*RAW DATA*:
▼

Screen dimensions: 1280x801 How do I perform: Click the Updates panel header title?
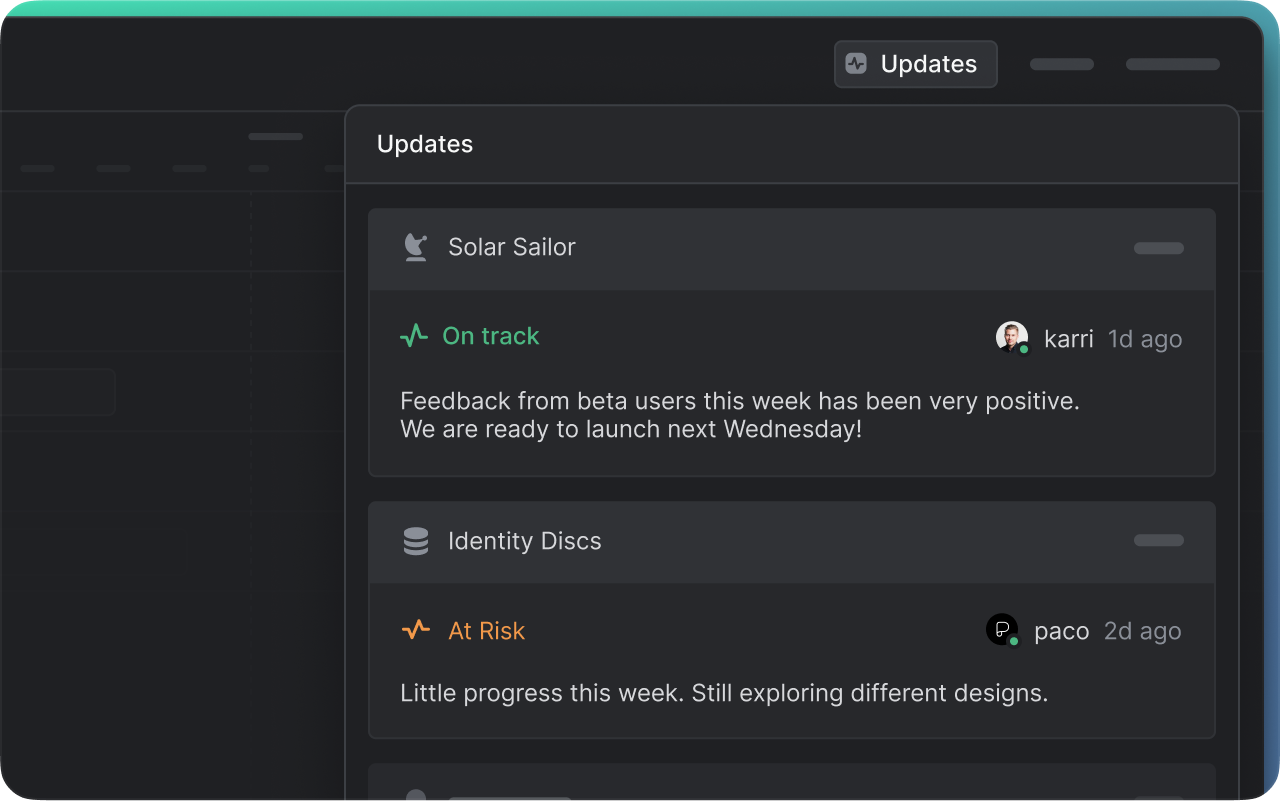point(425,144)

▲
▼

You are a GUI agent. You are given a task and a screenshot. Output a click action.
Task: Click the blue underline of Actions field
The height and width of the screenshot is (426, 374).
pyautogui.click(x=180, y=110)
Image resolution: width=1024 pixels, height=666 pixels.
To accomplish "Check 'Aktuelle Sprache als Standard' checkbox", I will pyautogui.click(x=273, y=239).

▲
▼

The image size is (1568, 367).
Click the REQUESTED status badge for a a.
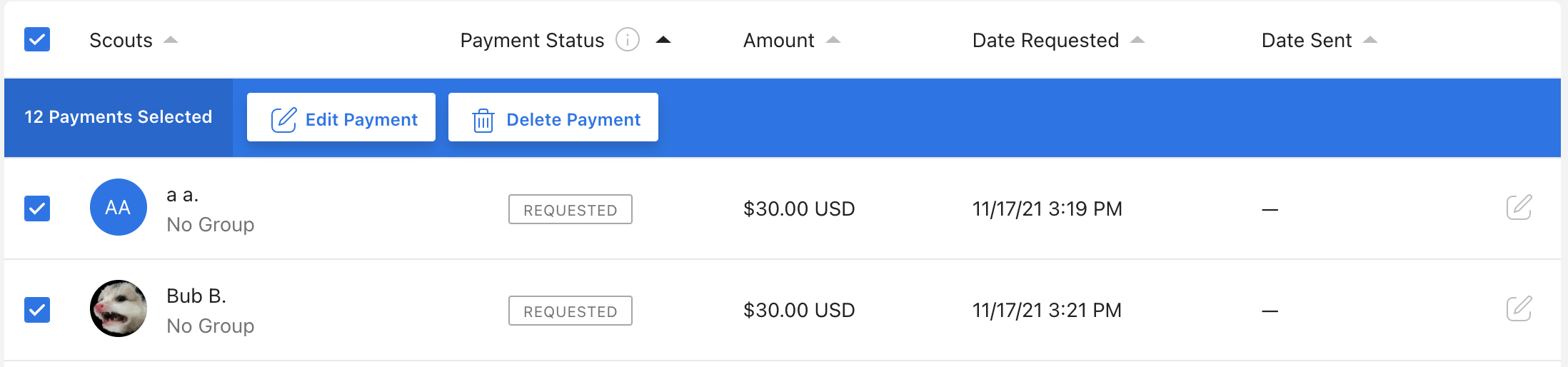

▲

*TASK GOAL*: Nothing should appear in the answer except the lines above from the line with "The image size is (1568, 367)." through the line with "Click the REQUESTED status badge for a a.", both included, written out exactly.

*ANSWER AREA*:
The image size is (1568, 367).
Click the REQUESTED status badge for a a.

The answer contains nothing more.